Before buying an offshore, potential buyers usually compare the conditions of various vendors - so to speak, “ask the price”. At this stage, many people have the same questions: why are the prices for classic offshore companies so different? In fact, the cost of registration of such a company on the sites of competitors may be 5-10 times different. A tempting low price for an offshore company did not forebode good before, and the situation had worsened over the past year and a half to such an extent that at present, such a purchase might result in criminal prosecution. In this blog, we’ll figure out what forms the price of the offshore, how the sellers manage to reduce it and how relevant is the proverb about “cheap fish” and “bad broth”.

What is included in the cost of an offshore company?

The real offshore price consists of three important components, such as:

  • Required minimum (cost price). This includes the registration of the company in the state register, payment of state duty, a basic package of documents, registration of the registration address, opening of an account in a local bank, international sending of documents and other mandatory procedures.
  • Additional conveniences. In addition to the aforementioned minimum, the customer may need other services - for example, site creation, virtual office, nominal service, etc.
  • Work of specialists. Competent individual approach of the company involves the selection of jurisdiction taking into account your needs, preparation of documents, consulting with foreign registrars and banks. All this requires time and material costs, and therefore, appropriate payment. At the same time, the higher the quality of service and the level of security, the more justified is the high cost of the company’s services.

Miser pays twice: why can you overpay with a cheap offshore?
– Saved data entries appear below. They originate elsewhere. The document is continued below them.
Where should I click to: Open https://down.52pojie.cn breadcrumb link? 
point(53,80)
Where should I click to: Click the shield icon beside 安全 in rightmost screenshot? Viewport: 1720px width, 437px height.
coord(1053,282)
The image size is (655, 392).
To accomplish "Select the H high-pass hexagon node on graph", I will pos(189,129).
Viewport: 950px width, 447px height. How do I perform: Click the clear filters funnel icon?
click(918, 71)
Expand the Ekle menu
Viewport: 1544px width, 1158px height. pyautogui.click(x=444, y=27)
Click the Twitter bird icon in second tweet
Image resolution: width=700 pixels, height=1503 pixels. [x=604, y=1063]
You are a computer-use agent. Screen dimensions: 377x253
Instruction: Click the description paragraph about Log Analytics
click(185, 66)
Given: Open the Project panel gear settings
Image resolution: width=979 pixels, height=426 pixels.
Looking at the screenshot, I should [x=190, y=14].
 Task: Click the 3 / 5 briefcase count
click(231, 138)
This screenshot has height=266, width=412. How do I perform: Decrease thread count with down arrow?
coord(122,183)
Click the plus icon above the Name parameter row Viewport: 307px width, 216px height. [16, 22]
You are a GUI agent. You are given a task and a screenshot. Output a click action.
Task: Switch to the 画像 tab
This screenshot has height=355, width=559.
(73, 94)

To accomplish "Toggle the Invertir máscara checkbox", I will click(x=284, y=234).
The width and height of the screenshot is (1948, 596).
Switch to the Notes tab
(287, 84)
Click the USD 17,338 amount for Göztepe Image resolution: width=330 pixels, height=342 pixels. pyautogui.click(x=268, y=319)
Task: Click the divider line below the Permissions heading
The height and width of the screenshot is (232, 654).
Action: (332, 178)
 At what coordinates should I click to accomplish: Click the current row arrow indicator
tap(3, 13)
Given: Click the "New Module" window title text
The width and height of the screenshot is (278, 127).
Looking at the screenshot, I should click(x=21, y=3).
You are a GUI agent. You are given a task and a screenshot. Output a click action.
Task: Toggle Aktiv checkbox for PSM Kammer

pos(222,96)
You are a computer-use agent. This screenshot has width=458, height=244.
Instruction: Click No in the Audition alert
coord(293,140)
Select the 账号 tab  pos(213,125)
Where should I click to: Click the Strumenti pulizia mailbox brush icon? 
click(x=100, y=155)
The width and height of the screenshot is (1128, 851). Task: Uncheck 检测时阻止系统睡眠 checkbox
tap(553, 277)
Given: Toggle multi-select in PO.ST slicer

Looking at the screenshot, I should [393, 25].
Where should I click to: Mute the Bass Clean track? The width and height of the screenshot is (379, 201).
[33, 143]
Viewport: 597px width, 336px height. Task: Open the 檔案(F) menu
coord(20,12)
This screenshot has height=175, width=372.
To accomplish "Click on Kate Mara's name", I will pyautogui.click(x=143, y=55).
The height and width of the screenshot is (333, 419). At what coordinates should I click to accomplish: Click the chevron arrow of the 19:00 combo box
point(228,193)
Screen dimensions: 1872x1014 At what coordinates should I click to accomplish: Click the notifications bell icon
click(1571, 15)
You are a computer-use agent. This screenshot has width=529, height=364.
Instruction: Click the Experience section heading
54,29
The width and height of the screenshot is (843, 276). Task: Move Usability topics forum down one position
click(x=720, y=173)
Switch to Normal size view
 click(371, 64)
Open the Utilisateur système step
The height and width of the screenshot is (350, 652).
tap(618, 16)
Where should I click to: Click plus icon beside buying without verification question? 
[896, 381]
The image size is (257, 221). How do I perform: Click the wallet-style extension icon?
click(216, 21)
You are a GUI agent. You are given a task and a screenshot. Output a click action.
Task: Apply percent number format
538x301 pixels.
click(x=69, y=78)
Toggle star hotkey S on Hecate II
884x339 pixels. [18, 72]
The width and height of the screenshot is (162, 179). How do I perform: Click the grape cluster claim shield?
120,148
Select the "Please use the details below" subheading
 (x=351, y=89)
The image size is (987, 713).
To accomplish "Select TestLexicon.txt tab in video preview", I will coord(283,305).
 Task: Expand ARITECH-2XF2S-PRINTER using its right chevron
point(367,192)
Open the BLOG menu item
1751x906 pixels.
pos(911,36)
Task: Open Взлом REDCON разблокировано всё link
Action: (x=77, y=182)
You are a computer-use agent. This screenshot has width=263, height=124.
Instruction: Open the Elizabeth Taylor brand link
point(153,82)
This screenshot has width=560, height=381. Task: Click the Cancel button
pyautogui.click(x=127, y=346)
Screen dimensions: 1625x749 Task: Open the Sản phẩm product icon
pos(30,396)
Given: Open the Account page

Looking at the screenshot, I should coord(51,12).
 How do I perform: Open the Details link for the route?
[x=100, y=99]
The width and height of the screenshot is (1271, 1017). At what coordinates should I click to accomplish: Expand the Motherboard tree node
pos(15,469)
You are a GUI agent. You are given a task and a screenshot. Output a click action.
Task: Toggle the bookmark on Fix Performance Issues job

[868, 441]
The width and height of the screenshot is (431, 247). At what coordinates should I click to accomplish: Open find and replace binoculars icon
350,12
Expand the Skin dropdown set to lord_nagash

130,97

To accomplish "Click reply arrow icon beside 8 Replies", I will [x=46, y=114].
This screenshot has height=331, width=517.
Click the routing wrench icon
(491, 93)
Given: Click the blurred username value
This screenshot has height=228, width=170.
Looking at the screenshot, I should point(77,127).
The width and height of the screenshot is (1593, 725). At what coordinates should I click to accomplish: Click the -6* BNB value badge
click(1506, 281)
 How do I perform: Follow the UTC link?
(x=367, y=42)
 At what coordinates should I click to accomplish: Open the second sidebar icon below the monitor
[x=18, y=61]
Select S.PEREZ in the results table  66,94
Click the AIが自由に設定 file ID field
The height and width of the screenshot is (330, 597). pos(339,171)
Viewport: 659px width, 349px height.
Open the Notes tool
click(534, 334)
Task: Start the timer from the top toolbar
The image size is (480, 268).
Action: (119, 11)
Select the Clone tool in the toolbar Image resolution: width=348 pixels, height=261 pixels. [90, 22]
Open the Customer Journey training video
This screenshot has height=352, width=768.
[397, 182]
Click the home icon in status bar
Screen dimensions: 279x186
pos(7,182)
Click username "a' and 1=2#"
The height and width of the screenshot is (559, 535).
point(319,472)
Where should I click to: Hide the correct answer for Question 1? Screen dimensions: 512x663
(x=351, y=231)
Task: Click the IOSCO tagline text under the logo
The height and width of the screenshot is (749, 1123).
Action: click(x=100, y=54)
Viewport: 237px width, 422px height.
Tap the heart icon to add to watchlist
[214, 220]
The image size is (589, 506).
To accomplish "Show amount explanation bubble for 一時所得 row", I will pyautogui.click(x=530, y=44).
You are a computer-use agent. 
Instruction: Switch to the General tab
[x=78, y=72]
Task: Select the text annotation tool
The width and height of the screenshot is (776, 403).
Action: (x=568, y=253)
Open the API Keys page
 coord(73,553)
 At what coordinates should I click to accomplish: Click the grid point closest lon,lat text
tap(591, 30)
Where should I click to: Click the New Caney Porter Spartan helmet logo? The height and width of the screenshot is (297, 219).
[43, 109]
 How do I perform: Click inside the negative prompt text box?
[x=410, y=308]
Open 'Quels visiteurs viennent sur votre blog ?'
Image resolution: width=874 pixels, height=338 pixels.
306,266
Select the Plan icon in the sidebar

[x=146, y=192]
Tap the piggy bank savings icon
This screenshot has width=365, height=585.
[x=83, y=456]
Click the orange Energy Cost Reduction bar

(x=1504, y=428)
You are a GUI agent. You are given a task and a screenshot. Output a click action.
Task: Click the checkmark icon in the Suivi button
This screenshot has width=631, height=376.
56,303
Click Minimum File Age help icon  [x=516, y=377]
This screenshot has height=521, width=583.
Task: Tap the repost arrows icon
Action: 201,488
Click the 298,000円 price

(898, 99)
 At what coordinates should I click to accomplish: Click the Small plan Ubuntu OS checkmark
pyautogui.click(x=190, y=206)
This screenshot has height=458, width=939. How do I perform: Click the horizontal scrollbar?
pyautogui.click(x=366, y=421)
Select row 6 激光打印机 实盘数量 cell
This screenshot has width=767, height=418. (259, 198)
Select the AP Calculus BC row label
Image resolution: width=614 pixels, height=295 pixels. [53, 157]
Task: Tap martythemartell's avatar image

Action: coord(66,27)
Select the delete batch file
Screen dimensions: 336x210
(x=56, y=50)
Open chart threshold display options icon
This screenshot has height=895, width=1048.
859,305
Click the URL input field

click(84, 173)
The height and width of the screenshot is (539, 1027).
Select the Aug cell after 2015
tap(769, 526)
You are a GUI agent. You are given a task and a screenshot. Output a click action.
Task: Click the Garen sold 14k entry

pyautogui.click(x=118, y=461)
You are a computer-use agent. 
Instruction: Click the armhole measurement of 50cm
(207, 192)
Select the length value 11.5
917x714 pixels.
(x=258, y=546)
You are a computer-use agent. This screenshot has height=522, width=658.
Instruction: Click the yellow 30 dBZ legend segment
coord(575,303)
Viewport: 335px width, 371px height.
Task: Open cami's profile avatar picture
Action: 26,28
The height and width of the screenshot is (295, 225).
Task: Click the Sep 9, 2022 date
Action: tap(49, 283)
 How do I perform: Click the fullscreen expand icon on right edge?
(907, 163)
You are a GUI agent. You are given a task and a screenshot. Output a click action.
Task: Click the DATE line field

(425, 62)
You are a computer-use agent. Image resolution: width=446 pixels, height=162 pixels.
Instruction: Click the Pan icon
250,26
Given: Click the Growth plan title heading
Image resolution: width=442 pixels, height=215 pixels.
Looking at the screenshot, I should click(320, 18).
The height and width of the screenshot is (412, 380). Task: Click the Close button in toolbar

If a small discount (up to 30%) can be explained by special arrangements between agents or the absence of a nominal service, then obvious cheapness should cause fear. As we have explained above, the formation of the price is quite reasonable and obvious. If you neglect any of the components, you will acquire a non-working tool, and serious problems with the law. Let’s take a closer look at how the sellers manage to reduce the price of a real firm. There are several “classic” situations associated with the purchase of a cheap offshore.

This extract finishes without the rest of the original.